CAMBRIDGE, Mass. (Fierce Biotech) — Flagship Pioneering has raised $1.1 billion to create another batch of biotechs. The timing of the fund has Flagship peering into an uncertain future, trying to discern what opportunities will be attractive and impactful in the world that emerges from the COVID-19 pandemic.
When Flagship began raising its seventh Origination Fund in January, the novel coronavirus outbreak was low on the agenda in the West. By the time Flagship closed the fund late last week, the VC shop, like many employers, had asked office staff to work from home as the fast-rising rate of infections drove companies and governments around the world to take defensive actions.
Having led Flagship through 9/11, the Great Recession and many other volatile periods for biotech, Noubar Afeyan expects the pandemic to affect the kinds of things his VC shop focuses on, setting the stage for the seventh fund to spawn businesses designed to thrive in a changed world.

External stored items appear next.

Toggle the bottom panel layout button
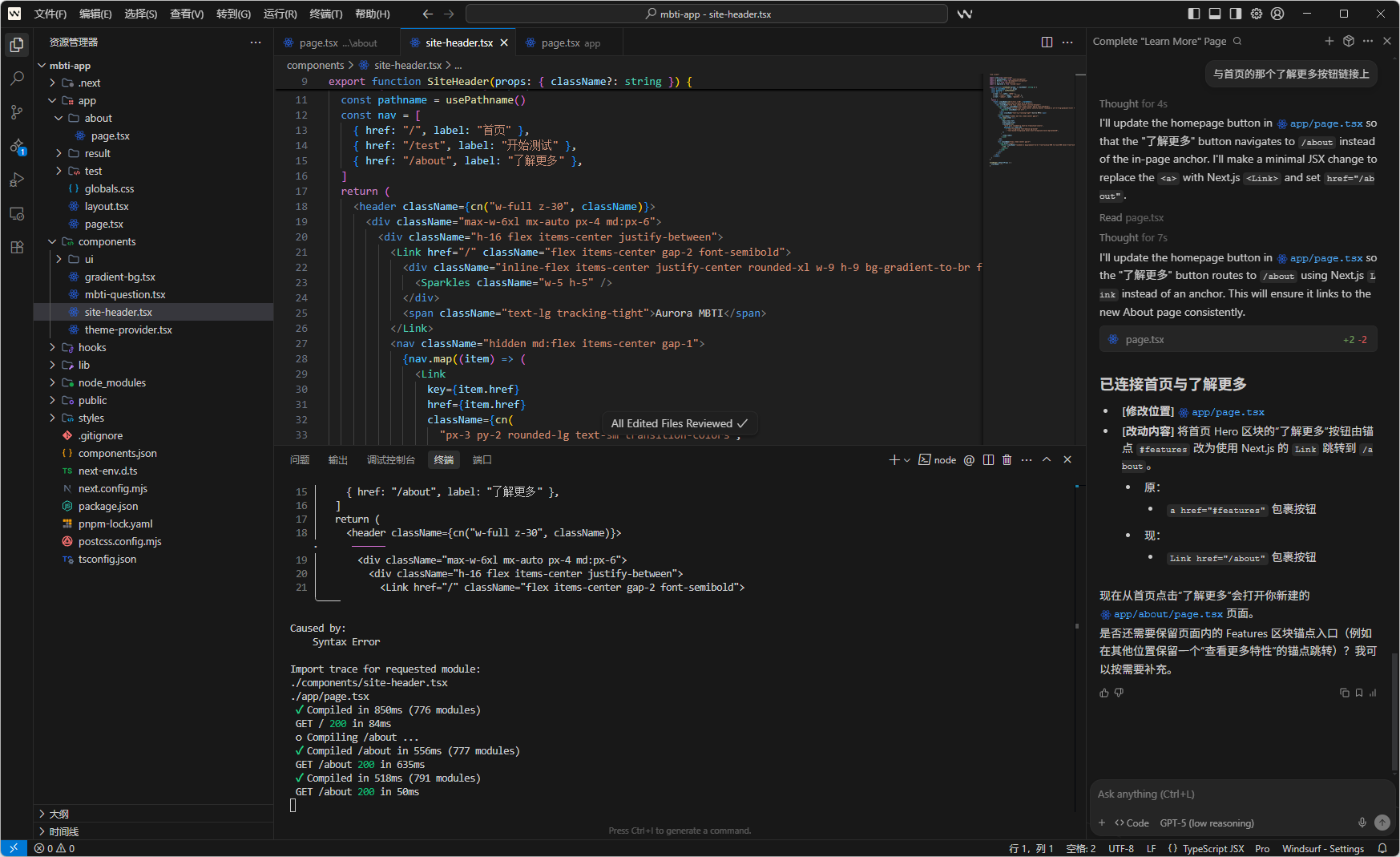Screen dimensions: 1400x857 click(1215, 14)
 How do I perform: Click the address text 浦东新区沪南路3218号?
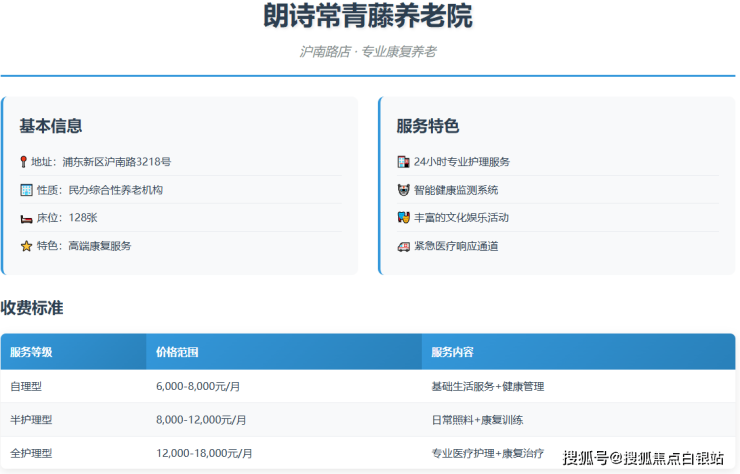coord(115,162)
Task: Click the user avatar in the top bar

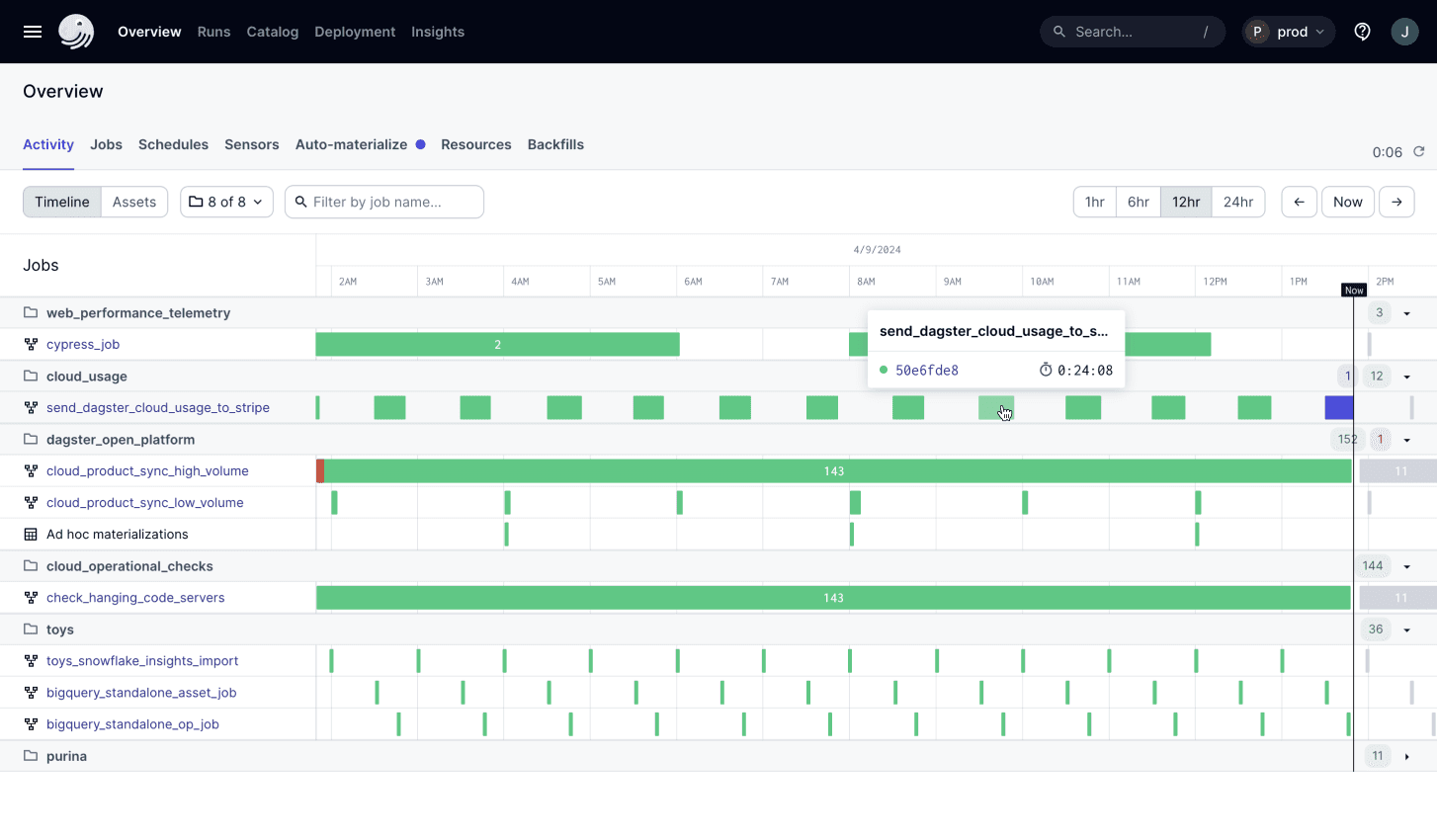Action: pyautogui.click(x=1404, y=31)
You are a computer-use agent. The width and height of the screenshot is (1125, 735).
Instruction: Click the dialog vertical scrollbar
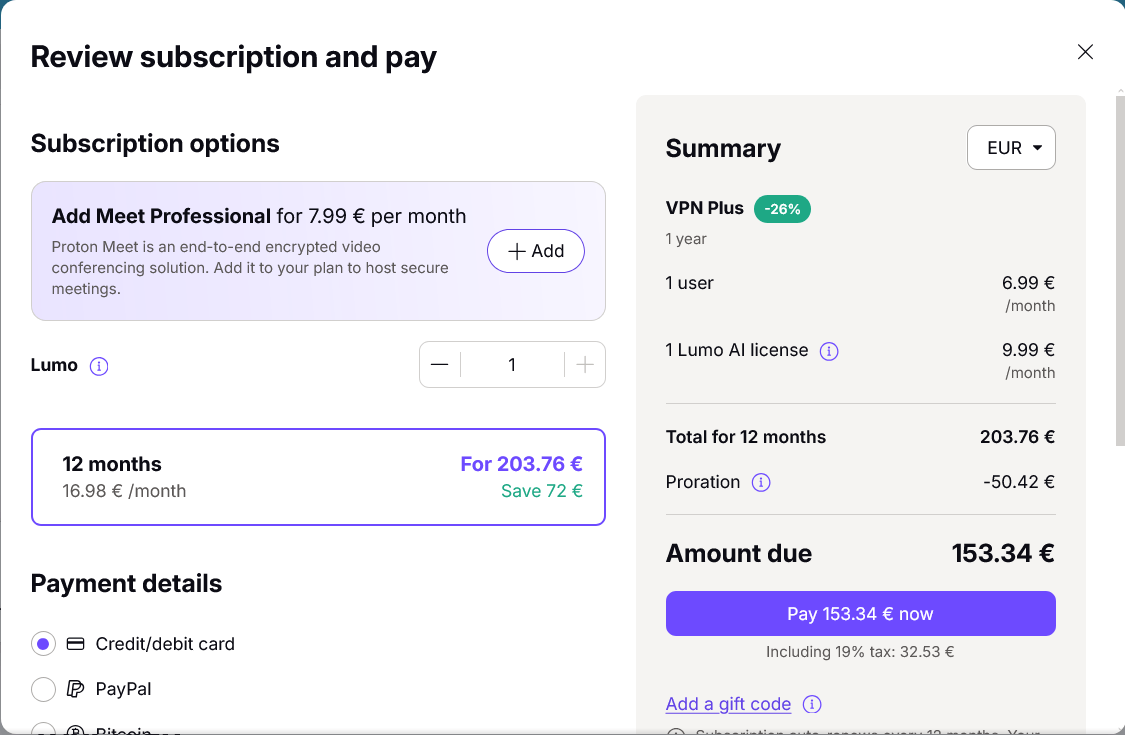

“We will have the capital, we already have the people and we think we have the ideas to generate a new generation of companies, say maybe 25 of them over the next three years, that will be born out of this next period. Now, how does the pandemic affect what will be attractive in this next period, what will be impactful and how companies can succeed in this coming period? That is something that we are highly attentive to,” Afeyan, the founder and CEO of Flagship, said.
With the world still in a state of flux, the answers to the questions posed by Afeyan are still coming into focus. But Afeyan is already convinced that some of the lasting effects of the pandemic will be in line with thinking Flagship fleshed out well before COVID-19.